Minimum Division Operations to Make Array Non-Decreasing

Problem Description

Ah, the classic dilemma of making an array non-decreasing! It’s like trying to convince your friend to stop telling embarrassing stories about you at parties. You know it’s for their own good, but they just don’t get it!

In this problem, you are given an array of integers, and your mission—should you choose to accept it—is to make this array non-decreasing by performing a series of operations. The catch? You can only divide elements by their divisors (greater than 1) to achieve this. If you can’t make the array non-decreasing, you’ll have to throw in the towel and return -1.

Imagine you’re at a party, and everyone is trying to outdo each other with their dance moves. If one person suddenly starts doing the worm while everyone else is doing the cha-cha, it’s going to be a disaster! Your job is to ensure that everyone is in sync, or at least as close as possible.

Code Solution

class Solution {
  public int minOperations(int[] nums) {
    int ans = 0;

    for (int i = nums.length - 2; i >= 0; --i)
      if (nums[i] > nums[i + 1]) {
        final int minDivisor = getMinDivisor(nums[i]);
        if (minDivisor > nums[i + 1])
          return -1;
        nums[i] = minDivisor;
        ++ans;
      }

    return ans;
  }

  private int getMinDivisor(int num) {
    for (int divisor = 2; divisor <= Math.sqrt(num); ++divisor)
      if (num % divisor == 0)
        return divisor;
    return num;
  }
}
    

Approach Explanation

The approach here is quite straightforward. We start from the end of the array and work our way to the front. If we find an element that is greater than the next one, we need to make a change. We find the smallest divisor of that element and check if it can be used to make the array non-decreasing.

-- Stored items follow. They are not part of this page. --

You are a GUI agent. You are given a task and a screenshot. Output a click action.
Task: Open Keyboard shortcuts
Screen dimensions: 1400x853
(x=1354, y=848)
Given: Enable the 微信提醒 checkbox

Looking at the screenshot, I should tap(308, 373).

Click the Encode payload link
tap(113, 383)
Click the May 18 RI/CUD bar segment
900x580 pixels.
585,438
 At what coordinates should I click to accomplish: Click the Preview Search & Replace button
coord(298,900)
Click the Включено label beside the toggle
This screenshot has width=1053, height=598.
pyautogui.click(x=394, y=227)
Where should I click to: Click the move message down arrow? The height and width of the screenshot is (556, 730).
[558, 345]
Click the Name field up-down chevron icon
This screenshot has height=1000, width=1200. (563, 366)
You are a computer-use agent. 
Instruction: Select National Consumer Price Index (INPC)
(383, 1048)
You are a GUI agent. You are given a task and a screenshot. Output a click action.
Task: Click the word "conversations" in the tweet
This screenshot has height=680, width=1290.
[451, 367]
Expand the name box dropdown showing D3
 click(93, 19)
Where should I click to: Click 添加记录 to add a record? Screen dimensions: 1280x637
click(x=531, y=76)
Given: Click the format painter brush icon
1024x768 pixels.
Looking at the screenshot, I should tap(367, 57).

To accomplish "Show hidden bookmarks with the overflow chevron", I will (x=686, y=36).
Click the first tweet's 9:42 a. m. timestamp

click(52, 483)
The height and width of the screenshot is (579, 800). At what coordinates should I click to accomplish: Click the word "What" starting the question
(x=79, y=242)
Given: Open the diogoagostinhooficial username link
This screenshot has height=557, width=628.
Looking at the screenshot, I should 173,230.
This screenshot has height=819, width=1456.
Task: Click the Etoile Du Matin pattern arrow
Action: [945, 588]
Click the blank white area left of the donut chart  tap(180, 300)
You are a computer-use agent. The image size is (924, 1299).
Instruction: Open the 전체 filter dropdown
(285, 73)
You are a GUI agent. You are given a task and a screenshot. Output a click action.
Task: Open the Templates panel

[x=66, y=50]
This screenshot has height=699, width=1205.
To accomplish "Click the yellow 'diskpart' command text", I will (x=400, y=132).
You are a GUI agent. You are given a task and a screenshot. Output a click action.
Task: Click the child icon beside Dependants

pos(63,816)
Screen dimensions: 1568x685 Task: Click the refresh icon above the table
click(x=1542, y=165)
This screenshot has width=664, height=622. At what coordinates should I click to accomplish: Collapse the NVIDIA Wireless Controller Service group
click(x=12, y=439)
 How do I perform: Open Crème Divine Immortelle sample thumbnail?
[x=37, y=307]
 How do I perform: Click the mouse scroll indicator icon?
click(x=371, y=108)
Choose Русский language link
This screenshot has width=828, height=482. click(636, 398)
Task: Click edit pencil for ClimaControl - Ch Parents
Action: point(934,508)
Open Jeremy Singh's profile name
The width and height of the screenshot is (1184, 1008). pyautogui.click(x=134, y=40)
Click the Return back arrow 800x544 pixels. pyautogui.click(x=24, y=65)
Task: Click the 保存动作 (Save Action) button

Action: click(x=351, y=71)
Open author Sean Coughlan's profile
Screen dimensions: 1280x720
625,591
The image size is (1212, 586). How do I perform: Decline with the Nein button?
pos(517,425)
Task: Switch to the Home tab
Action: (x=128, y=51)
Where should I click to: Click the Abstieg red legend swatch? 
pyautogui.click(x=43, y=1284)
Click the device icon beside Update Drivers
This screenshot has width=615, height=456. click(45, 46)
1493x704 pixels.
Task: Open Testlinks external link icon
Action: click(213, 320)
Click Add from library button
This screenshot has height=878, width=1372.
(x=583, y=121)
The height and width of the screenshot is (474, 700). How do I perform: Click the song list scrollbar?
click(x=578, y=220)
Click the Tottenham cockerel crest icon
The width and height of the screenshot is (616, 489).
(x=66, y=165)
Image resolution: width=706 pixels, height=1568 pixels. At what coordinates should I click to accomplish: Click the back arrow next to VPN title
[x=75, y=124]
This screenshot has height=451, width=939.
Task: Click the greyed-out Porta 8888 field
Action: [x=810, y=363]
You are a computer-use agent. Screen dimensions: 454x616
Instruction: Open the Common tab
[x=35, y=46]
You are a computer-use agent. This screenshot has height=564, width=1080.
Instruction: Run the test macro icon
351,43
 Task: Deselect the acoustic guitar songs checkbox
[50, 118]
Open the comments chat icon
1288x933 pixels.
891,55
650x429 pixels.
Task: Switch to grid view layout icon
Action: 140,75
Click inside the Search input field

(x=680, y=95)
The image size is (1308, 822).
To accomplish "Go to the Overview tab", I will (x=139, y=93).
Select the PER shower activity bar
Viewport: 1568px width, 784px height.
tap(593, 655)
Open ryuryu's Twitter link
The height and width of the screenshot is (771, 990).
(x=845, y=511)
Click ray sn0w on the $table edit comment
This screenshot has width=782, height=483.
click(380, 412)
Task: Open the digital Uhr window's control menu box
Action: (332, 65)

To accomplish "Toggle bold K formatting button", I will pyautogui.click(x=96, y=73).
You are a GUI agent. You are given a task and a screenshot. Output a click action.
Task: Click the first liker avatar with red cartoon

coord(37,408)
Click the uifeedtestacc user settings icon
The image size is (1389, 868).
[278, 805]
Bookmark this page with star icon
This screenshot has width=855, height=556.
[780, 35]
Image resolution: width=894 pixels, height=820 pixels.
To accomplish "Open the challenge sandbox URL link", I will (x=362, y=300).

If it can’t, we return -1. Otherwise, we update the element and count the operation.

Time and Space Complexity

Time Complexity

O(n * √m), where n is the number of elements in the array and m is the maximum value in the array. This is because for each element, we may need to check up to √m for its divisors.

Space Complexity

O(1), as we are using a constant amount of space regardless of the input size.

Real-World Example

Let’s say you’re organizing a dance competition. Each contestant has a score, and you want to ensure that the scores are in non-decreasing order. If one contestant scores higher than the next, you can’t just let it slide! You might have to adjust their scores (divide them by their divisors) to maintain the order. If a contestant’s score is so high that it can’t be adjusted to fit, you might have to disqualify them (return -1).